§ YOUR GOAL
After locating the line with "383x186 pixels." in the records below, print it and every line after it exactly.

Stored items
▼

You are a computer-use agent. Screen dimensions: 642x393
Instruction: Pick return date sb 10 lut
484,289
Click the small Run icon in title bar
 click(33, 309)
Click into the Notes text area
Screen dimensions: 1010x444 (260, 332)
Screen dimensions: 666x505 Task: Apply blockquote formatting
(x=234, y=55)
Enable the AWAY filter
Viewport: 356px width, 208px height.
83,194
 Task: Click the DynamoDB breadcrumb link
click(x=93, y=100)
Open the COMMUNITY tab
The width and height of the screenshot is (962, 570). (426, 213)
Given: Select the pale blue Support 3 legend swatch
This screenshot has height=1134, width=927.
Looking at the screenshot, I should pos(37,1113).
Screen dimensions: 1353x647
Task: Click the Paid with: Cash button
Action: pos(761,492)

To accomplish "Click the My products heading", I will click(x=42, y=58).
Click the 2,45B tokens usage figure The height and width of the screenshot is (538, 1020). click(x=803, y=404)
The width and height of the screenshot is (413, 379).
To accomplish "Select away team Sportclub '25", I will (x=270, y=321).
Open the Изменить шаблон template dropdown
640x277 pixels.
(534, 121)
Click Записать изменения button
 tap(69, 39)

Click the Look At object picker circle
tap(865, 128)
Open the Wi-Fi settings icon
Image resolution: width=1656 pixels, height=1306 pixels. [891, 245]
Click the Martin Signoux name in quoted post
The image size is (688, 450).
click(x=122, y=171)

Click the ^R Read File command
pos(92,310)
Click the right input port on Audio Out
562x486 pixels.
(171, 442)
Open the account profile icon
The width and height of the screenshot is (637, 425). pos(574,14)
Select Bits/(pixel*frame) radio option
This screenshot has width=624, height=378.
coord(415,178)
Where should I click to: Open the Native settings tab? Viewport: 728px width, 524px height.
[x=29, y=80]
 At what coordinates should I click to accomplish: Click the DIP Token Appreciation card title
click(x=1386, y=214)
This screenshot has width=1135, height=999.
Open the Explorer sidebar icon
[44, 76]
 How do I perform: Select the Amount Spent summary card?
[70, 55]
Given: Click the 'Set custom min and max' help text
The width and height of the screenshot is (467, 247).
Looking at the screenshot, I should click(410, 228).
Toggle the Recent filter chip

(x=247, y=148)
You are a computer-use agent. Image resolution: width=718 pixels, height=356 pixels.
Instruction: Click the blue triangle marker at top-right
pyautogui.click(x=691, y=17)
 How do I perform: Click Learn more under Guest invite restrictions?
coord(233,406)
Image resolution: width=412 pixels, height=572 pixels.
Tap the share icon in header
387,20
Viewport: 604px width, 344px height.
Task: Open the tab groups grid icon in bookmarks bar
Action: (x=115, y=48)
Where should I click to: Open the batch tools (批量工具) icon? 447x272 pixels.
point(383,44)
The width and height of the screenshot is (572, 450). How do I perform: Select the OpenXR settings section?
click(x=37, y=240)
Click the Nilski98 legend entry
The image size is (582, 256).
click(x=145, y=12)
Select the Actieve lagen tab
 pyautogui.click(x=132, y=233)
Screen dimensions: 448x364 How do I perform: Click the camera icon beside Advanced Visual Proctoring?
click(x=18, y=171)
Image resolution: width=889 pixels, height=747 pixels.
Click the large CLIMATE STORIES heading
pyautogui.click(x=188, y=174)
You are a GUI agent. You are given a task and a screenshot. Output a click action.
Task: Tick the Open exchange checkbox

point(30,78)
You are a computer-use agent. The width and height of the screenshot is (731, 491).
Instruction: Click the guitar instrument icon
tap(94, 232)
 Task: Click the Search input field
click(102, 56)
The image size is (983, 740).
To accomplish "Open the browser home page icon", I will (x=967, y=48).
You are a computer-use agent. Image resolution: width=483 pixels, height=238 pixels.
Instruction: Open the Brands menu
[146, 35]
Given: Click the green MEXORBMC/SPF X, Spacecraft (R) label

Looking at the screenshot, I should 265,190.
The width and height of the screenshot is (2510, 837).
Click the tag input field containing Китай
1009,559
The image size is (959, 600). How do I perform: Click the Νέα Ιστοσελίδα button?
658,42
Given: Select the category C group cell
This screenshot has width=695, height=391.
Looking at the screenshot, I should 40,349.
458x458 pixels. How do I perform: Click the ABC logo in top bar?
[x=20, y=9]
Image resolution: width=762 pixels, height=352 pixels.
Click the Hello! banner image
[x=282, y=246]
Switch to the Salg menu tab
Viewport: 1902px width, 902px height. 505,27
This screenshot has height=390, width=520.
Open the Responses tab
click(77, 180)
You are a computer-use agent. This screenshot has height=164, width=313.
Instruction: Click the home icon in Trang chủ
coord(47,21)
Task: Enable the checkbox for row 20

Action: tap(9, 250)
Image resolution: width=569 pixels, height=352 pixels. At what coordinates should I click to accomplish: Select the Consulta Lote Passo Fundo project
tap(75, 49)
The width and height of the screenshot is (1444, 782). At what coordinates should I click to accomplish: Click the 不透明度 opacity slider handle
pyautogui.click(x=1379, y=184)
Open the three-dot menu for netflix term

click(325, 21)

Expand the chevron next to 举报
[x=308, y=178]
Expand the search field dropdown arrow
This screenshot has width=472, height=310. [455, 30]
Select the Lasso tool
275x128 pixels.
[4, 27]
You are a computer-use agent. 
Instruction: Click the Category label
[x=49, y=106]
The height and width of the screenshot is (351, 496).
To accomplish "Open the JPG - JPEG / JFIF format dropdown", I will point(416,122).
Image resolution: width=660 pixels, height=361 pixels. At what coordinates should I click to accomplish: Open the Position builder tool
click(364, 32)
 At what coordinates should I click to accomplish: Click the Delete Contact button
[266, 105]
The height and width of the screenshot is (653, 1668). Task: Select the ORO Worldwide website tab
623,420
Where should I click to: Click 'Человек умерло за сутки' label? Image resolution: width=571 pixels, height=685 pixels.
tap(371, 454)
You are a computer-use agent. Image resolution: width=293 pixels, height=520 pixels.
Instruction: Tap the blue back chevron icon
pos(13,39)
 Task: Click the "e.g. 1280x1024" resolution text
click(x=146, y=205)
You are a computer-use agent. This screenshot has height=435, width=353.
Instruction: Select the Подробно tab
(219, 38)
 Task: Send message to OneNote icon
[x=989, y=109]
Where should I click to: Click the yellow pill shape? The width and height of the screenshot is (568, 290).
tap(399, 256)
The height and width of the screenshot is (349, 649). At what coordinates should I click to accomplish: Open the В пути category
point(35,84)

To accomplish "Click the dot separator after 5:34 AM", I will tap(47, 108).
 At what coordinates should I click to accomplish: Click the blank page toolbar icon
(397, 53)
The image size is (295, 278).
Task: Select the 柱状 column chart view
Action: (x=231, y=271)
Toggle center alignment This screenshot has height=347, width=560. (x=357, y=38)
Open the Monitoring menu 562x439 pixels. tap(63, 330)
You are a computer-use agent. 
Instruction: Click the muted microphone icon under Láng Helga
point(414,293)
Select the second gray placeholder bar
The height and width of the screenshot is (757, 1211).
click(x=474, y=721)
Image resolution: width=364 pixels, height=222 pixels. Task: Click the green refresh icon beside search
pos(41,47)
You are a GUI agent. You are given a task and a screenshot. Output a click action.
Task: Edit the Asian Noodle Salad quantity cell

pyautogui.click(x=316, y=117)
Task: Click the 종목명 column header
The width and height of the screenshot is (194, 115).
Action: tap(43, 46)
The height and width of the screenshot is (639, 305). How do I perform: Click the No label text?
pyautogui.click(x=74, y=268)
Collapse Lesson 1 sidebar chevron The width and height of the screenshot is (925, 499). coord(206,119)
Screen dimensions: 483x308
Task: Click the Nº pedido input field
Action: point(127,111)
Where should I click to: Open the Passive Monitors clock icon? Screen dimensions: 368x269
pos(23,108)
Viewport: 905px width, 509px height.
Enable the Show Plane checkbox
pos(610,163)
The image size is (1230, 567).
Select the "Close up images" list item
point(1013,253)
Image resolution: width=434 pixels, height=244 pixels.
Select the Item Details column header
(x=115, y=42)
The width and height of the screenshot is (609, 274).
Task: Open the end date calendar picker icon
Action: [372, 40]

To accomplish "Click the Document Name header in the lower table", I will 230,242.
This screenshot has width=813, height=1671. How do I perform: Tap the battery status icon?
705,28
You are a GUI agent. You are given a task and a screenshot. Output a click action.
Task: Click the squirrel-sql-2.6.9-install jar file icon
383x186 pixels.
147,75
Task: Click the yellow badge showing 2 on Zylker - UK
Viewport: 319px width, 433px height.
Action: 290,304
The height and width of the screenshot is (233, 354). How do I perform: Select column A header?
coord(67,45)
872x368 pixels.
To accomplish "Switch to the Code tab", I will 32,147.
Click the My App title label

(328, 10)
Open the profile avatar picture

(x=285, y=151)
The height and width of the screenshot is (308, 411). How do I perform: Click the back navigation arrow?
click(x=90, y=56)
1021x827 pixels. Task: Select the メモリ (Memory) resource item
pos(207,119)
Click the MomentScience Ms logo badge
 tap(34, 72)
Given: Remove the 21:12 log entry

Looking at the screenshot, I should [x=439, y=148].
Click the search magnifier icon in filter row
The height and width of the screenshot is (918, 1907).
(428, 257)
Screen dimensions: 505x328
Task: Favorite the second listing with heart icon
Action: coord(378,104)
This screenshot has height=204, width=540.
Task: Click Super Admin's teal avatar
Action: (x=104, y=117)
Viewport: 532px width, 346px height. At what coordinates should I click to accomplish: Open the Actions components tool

▲

§ TASK RESPONSE
383x186 pixels.
147,75
Task: Click the yellow badge showing 2 on Zylker - UK
Viewport: 319px width, 433px height.
Action: 290,304
The height and width of the screenshot is (233, 354). How do I perform: Select column A header?
coord(67,45)
872x368 pixels.
To accomplish "Switch to the Code tab", I will 32,147.
Click the My App title label

(328, 10)
Open the profile avatar picture

(x=285, y=151)
The height and width of the screenshot is (308, 411). How do I perform: Click the back navigation arrow?
click(x=90, y=56)
1021x827 pixels. Task: Select the メモリ (Memory) resource item
pos(207,119)
Click the MomentScience Ms logo badge
 tap(34, 72)
Given: Remove the 21:12 log entry

Looking at the screenshot, I should [x=439, y=148].
Click the search magnifier icon in filter row
The height and width of the screenshot is (918, 1907).
(428, 257)
Screen dimensions: 505x328
Task: Favorite the second listing with heart icon
Action: coord(378,104)
This screenshot has height=204, width=540.
Task: Click Super Admin's teal avatar
Action: (x=104, y=117)
Viewport: 532px width, 346px height. At what coordinates should I click to accomplish: Open the Actions components tool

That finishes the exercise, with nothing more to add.